§ **TO-DO LIST**
A - In the post about dating frustrations, how long has it been since the writer last saw Kyle?
B - Copy out everything in the records from the line containing "694x376 pixels. How" down to the end of the records, character for character.

§ **SELECTED PASSAGE**
Dating sucks

Date frustrations

I shut down my OK Cupid profile and my just-recently-opened Plenty of Fish profile. Bumble went down as well, after sending a note to just one man telling him I wasn’t unmatching him and giving him my number in case he wanted to reach out.

It’s not for lack of messages. If I only wanted to men to take me out for dinner or have sex I’d be golden. But I’m ultimately looking for a boyfriend. So as I’ve said for a long time now, I don’t engage with every man who comes along. And I don’t mind the bad, rude, crass, or simply inane opening messages. I don’t mind hearing from 21 year-olds who swear I’m the hottest thing they’ve seen. It’s just noise and sometimes the messages are amusing.

I wouldn’t even be in this mental place if I’d met some guys and went on some dates and it didn’t work out. I’m okay with either me or him deciding the right dating chemistry isn’t there between us.

But what I can’t stand is experiencing shitty and dismissive behavior over and over again. Don’t like me? Fine. But grow some fucking balls and exit gracefully.

I know this won’t happen.

If I can’t make people proactively offer elderly women a seat on the bus, I certainly can’t influence male dating behavior. And unlike tapping someone on the shoulder with a hands on reminder, there is nothing I can do to change this.

Even at work, I can coach and influence. I have the seniority and authority – both formal and informal – to make a difference. If someone works for me and their behavior or performance is bad enough and beyond repair, I can fire them or move into a more appropriate role.

Don’t get me wrong – I know I can’t control people. I can’t make anyone change their behavior. But in dating? It’s a black hole and there’s nothing I can do about it.

In every sphere of my life, bad / rude / callous / inconsiderate behavior makes me mental. So while my dating fatigue is less about rejection – although that’s absolutely something I dislike – it’s also about being on the receiving end of this treatment.

So why did I reach my maximum capacity for bullshit, at least temporarily?

The short soldier and a very handsome man new to my town full on ghosted me after conversations that I swore were typical can’t-meet-yet-but-actually-want-to, instead of those men who just want a hot chat and the pursuit, with no intention of meeting face to face.

Another man spent a couple of weeks pursuing me while I was away, just to tell me it was too early to meet; he’s not ready. Annoying he still sends one line email messages about how I’m doing.

Several of the men who started conversations with me on Bumble simply stopped.

The two men I proactively reached out to on OKC and POF, who said they were looking for someone similar to me, didn’t bother to even look at my profile or respond.

While being occasionally proactive, text conversations with Kyle are exceedingly frustrating – he will suggest we should meet then when I respond I hear nothing for a day or longer. It’s been a month since I last saw him and I know he’s been traveling almost every single day, but still. It’s frustrating and annoying, even when I have deleted him from my phone and 99% of the time wait until he texts me to text him back.

Drew was super hot and heavy – literally and figuratively – then over the weekend things changed ever so slightly. He was working and had to cancel Sunday night, and he made no concrete suggestions for a reschedule. I had asked if he wanted to go to a sporting event with me on Wednesday and he didn’t bother to come back definitively or to even say he couldn’t commit.

§ **DATA SHOWN**
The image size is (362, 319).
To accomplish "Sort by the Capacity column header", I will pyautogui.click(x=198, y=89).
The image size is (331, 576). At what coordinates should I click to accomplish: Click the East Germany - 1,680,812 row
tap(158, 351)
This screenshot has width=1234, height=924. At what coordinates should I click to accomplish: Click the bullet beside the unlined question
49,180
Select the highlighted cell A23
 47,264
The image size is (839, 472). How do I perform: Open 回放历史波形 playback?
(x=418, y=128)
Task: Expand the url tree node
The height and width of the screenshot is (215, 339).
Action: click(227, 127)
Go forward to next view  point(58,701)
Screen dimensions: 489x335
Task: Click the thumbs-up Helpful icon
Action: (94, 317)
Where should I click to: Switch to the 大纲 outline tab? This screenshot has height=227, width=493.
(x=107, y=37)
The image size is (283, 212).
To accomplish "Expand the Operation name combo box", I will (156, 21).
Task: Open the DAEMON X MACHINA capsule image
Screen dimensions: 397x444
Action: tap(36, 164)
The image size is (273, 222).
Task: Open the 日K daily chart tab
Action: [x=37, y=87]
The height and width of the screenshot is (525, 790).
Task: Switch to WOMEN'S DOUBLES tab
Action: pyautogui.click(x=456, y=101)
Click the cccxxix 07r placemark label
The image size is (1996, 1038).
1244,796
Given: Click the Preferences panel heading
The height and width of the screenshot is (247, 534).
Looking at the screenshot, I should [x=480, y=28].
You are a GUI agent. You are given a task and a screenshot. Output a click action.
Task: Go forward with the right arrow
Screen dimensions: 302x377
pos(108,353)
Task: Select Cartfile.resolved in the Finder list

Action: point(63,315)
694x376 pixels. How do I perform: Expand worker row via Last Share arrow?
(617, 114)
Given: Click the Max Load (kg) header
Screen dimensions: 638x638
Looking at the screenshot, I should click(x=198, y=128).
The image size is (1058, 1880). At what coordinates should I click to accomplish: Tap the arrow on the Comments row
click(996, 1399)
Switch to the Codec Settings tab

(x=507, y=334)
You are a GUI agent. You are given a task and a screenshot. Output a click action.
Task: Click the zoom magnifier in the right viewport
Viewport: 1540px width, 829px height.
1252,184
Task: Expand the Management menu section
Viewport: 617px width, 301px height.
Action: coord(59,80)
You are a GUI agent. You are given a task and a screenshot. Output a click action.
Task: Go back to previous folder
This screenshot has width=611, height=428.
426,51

§ **ANSWER LIST**
A - A month.

B -
694x376 pixels. How do I perform: Expand worker row via Last Share arrow?
(617, 114)
Given: Click the Max Load (kg) header
Screen dimensions: 638x638
Looking at the screenshot, I should click(x=198, y=128).
The image size is (1058, 1880). At what coordinates should I click to accomplish: Tap the arrow on the Comments row
click(996, 1399)
Switch to the Codec Settings tab

(x=507, y=334)
You are a GUI agent. You are given a task and a screenshot. Output a click action.
Task: Click the zoom magnifier in the right viewport
Viewport: 1540px width, 829px height.
1252,184
Task: Expand the Management menu section
Viewport: 617px width, 301px height.
Action: coord(59,80)
You are a GUI agent. You are given a task and a screenshot. Output a click action.
Task: Go back to previous folder
This screenshot has width=611, height=428.
426,51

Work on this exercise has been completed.